Murder Was Not a Crime: Homicide and Power in the Roman Republic
Embarking on a unique study of Roman criminal law, Judy Gaughan has developed a novel understanding of the nature of social and political power dynamics in republican government. Revealing the significant relationship between political power and attitudes toward homicide in the Roman republic, Murder Was Not a Crime describes a legal system through which families (rather than the government) were given the power to mete out punishment for murder.
With implications that could modify the most fundamental beliefs about the Roman republic, Gaughan's research maintains that Roman criminal law did not contain a specific enactment against murder, although it had done so prior to the overthrow of the monarchy. While kings felt an imperative to hold monopoly over the power to kill, Gaughan argues, the republic phase ushered in a form of decentralized government that did not see itself as vulnerable to challenge by an act of murder. And the power possessed by individual families ensured that the government would not attain the responsibility for punishing homicidal violence.

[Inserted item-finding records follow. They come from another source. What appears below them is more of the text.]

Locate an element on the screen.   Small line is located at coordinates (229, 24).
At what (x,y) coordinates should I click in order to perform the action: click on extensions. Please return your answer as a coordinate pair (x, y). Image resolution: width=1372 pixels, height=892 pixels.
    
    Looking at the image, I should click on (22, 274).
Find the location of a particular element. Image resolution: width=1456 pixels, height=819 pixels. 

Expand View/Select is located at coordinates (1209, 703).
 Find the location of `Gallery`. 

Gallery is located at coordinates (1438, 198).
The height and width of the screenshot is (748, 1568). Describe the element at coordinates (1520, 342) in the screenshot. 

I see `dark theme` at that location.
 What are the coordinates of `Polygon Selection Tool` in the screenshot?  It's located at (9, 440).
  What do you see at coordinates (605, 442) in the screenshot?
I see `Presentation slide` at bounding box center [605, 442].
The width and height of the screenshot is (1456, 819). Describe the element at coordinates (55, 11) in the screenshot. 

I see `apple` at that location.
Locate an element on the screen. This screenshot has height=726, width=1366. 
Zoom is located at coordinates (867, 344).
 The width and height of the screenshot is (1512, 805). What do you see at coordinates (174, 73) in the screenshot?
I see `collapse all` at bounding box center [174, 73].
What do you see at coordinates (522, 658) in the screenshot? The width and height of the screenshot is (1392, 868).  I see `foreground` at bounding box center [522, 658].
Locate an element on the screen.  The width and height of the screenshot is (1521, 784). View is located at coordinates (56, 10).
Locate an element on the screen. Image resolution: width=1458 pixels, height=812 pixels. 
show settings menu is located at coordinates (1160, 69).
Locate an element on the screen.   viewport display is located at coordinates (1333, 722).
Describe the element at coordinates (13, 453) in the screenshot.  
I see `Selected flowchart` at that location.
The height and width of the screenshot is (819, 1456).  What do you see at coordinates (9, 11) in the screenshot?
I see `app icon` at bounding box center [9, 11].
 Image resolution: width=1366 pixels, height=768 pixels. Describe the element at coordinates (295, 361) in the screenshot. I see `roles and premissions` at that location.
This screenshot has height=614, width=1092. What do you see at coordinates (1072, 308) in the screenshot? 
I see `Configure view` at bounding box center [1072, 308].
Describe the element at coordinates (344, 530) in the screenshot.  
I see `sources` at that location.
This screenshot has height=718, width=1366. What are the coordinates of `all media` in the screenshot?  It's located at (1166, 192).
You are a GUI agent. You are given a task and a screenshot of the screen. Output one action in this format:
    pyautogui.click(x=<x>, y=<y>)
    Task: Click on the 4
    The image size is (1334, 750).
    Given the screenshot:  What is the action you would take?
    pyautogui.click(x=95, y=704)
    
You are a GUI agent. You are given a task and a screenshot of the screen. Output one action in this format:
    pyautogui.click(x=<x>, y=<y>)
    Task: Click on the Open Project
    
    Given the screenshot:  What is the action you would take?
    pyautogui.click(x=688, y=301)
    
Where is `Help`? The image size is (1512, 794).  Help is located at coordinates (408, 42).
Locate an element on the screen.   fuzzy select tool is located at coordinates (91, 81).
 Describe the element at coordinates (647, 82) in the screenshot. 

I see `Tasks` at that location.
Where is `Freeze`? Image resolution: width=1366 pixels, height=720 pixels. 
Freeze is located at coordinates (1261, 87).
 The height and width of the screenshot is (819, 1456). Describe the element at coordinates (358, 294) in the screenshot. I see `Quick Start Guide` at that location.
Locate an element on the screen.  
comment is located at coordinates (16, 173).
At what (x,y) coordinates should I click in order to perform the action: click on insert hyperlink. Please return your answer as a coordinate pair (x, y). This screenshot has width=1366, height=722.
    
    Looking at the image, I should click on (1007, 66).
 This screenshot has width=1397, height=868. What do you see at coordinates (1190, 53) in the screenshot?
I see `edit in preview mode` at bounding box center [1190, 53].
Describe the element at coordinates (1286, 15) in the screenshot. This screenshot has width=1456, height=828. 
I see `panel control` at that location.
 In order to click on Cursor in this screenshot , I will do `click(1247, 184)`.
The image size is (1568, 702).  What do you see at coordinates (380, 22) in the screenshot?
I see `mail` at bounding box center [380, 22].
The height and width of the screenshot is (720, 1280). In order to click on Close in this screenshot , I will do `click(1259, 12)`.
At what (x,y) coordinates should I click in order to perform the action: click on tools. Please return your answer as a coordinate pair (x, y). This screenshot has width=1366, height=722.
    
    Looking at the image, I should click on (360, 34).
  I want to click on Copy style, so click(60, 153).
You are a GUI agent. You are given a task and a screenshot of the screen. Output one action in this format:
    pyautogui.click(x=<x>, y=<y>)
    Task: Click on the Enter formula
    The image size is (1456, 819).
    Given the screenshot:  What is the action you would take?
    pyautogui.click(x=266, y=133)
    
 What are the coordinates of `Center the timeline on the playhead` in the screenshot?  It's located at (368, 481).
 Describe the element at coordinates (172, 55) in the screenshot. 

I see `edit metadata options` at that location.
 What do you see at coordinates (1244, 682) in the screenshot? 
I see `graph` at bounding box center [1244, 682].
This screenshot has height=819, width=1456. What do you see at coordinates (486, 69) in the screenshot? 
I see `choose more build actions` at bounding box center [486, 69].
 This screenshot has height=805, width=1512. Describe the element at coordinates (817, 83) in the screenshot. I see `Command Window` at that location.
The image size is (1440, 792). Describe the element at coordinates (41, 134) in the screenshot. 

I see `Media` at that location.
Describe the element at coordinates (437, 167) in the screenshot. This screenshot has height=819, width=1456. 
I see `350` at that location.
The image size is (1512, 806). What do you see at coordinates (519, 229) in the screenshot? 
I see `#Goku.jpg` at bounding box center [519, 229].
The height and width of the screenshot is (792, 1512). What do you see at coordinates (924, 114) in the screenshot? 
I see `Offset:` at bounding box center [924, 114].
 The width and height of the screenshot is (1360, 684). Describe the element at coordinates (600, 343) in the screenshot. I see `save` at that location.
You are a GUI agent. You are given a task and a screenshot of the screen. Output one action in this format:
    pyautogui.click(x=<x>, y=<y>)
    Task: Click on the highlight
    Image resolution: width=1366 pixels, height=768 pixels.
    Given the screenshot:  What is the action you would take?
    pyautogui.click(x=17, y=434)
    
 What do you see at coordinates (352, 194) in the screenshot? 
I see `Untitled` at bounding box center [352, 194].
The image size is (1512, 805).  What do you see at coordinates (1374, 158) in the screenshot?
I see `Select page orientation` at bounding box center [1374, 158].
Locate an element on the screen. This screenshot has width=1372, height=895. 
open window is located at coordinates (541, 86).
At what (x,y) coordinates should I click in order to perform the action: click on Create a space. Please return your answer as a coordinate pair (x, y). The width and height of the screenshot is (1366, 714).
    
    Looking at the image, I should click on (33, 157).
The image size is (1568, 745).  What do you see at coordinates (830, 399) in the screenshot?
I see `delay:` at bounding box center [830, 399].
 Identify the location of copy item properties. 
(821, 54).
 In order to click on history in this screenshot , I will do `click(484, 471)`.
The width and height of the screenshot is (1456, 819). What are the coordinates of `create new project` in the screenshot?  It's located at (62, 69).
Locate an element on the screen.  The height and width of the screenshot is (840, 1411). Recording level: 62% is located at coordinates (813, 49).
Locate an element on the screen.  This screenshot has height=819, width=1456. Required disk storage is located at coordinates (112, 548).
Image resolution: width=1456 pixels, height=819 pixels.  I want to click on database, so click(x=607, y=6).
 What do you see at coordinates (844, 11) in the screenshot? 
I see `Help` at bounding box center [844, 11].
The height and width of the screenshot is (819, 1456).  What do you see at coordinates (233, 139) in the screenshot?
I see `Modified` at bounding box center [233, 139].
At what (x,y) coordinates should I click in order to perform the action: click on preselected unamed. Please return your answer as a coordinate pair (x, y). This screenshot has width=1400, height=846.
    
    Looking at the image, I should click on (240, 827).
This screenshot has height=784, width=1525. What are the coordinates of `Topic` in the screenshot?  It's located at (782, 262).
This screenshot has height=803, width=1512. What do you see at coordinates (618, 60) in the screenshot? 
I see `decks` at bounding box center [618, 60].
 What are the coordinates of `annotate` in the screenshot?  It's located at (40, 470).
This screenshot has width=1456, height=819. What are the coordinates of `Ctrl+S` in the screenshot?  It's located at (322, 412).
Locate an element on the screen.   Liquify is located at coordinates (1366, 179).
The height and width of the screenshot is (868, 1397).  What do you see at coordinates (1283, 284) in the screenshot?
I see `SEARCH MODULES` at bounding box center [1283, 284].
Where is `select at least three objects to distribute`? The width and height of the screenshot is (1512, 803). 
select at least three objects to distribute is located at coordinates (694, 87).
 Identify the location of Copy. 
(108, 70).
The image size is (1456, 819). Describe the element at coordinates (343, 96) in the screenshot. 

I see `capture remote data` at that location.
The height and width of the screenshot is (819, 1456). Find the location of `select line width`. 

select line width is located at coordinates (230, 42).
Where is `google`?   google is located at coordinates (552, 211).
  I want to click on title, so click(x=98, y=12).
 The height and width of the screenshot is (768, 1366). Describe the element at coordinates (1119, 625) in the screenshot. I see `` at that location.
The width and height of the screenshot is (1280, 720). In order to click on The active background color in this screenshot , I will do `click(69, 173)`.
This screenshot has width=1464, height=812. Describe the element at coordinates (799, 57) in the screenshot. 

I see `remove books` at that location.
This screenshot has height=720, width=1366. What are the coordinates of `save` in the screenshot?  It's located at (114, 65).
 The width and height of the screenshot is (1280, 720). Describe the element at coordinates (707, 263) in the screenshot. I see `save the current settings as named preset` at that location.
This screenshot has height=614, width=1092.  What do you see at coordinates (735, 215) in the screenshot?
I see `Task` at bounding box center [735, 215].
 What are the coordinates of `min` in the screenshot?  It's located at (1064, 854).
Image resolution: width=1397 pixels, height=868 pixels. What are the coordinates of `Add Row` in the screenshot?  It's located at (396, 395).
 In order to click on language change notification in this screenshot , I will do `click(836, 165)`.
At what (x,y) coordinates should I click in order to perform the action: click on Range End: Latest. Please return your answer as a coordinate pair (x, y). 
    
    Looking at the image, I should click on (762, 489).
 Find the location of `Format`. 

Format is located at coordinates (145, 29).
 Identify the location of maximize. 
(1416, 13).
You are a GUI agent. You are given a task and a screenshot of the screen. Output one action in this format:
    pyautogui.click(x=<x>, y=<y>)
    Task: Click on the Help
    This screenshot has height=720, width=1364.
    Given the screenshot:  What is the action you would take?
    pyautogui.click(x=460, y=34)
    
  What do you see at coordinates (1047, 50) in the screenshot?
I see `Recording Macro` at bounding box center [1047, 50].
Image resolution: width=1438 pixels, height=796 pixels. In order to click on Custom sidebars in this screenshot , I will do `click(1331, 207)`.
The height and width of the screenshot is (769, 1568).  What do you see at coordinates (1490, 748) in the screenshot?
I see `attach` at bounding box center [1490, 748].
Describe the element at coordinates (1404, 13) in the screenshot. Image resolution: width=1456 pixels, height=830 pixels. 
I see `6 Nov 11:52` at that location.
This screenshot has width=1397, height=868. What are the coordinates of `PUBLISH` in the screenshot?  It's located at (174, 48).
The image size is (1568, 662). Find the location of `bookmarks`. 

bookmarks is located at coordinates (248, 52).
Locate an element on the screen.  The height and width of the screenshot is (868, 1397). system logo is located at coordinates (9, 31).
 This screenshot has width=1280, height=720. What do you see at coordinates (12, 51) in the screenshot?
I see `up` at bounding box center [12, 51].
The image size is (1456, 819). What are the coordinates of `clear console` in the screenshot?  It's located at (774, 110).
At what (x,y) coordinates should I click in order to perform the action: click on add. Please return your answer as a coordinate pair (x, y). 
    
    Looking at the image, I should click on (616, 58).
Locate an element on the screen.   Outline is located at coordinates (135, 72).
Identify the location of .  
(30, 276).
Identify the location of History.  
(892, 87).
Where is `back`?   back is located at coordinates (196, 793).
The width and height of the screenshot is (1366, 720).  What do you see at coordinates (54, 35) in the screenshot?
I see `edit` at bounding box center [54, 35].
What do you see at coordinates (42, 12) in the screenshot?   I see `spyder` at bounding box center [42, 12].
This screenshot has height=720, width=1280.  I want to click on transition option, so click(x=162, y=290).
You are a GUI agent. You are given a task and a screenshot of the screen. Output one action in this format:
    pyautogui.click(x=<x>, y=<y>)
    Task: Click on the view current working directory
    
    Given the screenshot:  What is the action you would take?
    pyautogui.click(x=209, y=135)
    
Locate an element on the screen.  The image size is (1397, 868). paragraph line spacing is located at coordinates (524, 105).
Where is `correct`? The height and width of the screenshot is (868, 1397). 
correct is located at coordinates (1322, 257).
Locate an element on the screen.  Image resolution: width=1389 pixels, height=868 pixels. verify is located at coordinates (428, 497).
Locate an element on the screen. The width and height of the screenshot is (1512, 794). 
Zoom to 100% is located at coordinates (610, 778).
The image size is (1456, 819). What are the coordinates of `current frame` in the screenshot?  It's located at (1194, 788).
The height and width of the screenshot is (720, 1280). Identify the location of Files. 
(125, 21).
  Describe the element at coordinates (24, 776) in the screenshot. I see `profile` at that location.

Drawing on surviving Roman laws and literary sources, Murder Was Not a Crime also explores the dictator Sulla's "murder law," arguing that it lacked any government concept of murder and was instead simply a collection of earlier statutes repressing poisoning, arson, and the carrying of weapons. Reinterpreting a spectrum of scenarios, Gaughan makes new distinctions between the paternal head of household and his power over life and death, versus the power of consuls and praetors to command and kill.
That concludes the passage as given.